Our team will develop high-throughput and fully automated pipelines to enable large-scale cryo-EM sample preparation and screening. This multidisciplinary project will integrate the work of engineers, software developers, image analysists, and molecular biologists developing new approaches to address some of the major rate-limiting steps that currently affect the throughput and the success rate of cryo-EM projects. Our pipeline will integrate specimen handling, sparse-matrix screening, and biochemical characterisation workflows to explore sample stability within a wide range of buffer conditions. The produced screening conditions will be applied to a range of cryo-EM supports by newly developed vitrification devices able to provide controlled and efficient preparation of cryo-grids. We will integrate the existing imaging routines with new software applications to establish a fully automated pipeline that will cover all the imaging steps required for large-scale cryo-EM sample screening. Our pipeline will rely on minimal operator dependency and will provide full tracking of the samples throughout the entire process. We will establish a dedicated data management system implemented with a secure web interface for project planning and real-time remote inspection of the results.

Future projects and goals

  • Development of hardware and software for fully automated high-throughput cryo-EM sample preparation and screening workflows.

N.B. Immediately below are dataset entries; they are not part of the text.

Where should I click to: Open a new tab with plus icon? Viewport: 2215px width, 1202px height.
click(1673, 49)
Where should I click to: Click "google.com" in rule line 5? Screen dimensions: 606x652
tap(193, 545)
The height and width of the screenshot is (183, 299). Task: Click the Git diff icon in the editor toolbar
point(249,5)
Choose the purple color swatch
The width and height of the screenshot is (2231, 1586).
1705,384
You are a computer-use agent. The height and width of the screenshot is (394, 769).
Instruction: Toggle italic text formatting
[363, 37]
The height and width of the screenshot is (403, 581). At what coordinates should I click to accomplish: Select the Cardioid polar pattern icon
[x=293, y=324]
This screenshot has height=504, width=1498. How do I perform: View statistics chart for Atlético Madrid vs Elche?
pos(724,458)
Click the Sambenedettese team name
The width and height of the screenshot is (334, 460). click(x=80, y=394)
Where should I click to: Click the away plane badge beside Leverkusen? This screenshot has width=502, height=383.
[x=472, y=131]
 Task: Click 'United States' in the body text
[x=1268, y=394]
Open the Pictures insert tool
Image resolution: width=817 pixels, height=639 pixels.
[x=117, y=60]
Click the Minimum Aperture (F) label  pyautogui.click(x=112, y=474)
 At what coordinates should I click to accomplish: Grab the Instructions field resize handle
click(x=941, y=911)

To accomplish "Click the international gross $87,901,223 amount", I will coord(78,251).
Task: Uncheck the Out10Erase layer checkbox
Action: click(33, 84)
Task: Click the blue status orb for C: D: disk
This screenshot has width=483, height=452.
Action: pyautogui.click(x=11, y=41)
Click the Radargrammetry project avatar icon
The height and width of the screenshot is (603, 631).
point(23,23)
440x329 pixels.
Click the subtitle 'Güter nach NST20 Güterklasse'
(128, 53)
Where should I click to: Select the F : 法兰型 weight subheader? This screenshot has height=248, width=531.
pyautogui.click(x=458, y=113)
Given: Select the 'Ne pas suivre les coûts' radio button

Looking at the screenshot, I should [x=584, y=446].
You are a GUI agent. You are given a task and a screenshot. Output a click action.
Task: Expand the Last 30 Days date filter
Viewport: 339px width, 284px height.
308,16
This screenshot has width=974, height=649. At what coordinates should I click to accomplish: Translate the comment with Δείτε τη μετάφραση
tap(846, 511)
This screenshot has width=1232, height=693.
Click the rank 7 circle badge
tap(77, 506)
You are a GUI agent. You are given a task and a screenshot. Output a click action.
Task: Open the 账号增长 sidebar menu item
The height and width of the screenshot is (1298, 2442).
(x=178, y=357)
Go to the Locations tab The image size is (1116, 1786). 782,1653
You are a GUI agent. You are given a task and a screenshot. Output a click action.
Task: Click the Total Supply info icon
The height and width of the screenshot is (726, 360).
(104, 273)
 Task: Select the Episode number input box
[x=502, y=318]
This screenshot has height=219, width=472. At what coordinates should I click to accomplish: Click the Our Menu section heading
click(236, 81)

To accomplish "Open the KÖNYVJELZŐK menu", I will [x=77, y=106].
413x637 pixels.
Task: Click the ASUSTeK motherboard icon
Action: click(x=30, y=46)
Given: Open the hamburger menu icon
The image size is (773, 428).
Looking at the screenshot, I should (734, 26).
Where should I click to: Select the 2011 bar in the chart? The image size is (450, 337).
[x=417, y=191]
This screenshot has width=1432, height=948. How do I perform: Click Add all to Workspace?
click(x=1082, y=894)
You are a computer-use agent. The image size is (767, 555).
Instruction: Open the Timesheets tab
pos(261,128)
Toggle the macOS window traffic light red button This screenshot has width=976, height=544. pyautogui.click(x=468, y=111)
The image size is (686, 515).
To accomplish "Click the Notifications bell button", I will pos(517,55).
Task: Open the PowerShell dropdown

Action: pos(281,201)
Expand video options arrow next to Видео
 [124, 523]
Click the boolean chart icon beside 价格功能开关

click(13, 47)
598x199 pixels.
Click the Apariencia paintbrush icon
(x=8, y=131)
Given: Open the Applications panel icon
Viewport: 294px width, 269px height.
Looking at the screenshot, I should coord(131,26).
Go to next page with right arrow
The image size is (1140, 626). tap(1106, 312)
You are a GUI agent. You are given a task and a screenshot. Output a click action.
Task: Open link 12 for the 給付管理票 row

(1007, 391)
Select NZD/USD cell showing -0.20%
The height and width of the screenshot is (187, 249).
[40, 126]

  • Optimisation of the reproducibility and robustness of the methods for in situ cellular tomography, combined with the development of machine learning approaches for intelligent targeting of the sample of interest.
  • Development and optimisation of cryogenic correlative light and electron microscopy (cryo-CLEM) methods to advance our ability to correlate the temporal and compositional information of super-resolution fluorescence microscopy with the high-resolution structural information of cryo-EM within the cellular context.